From the Daily Press Briefing of June 24, 2011
12:45 p.m. EDT
MS. NULAND: Please.
QUESTION: Yeah. Do you have any comment on the foreign secretary level talks which were held in Islamabad between India and Pakistan after they issued a joint statement?
MS. NULAND: I would simply say that the talks are ongoing today, as we understand. We are very gratified to see the two sides talking and we look forward to the outcome.
QUESTION: I think it ended today. They issued a joint statement after that.
MS. NULAND: I don't have anything additional for the moment, but I’m sure we can get you some more on our views. But we were just very pleased to see them talking.
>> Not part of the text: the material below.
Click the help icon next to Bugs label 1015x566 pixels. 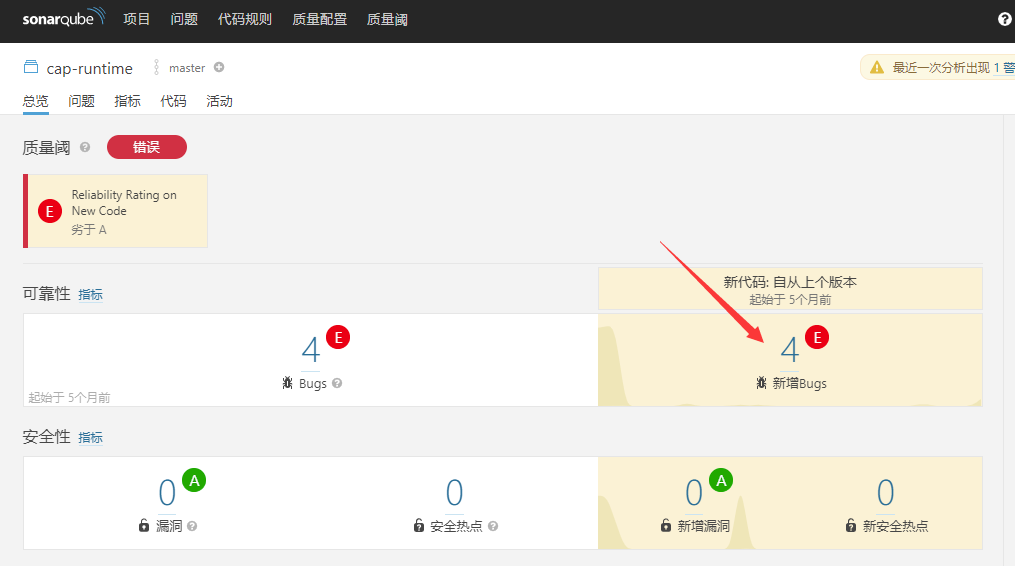click(337, 384)
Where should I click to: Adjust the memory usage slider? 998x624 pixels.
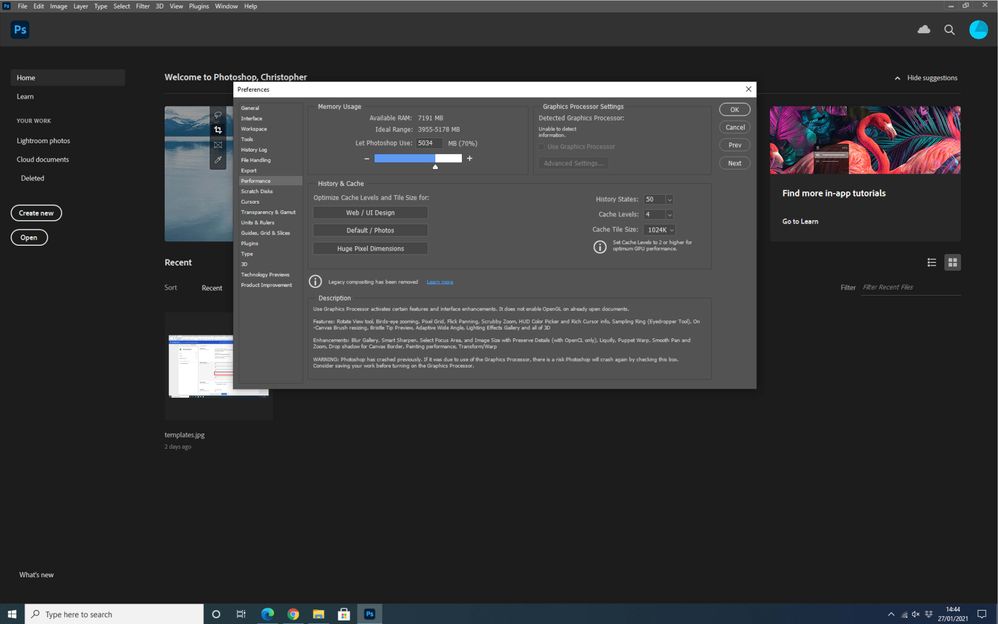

QUESTION: And secondly, the Indian consul general in New York has been charged with slavery charges by his former domestic maid. Do you have anything on that? Does he carry his diplomatic immunity?
MS. NULAND: I don't have anything further. It’s a law enforcement matter, as you know.
QUESTION: This morning, Victoria, you put out a statement – or a statement went out in your name – about the flotilla. This is the third warning in three days from this building or people in this building about this. What is the big concern here? Are you – is there a worry that this is going – that this may upend your efforts to get the peace talks restarted?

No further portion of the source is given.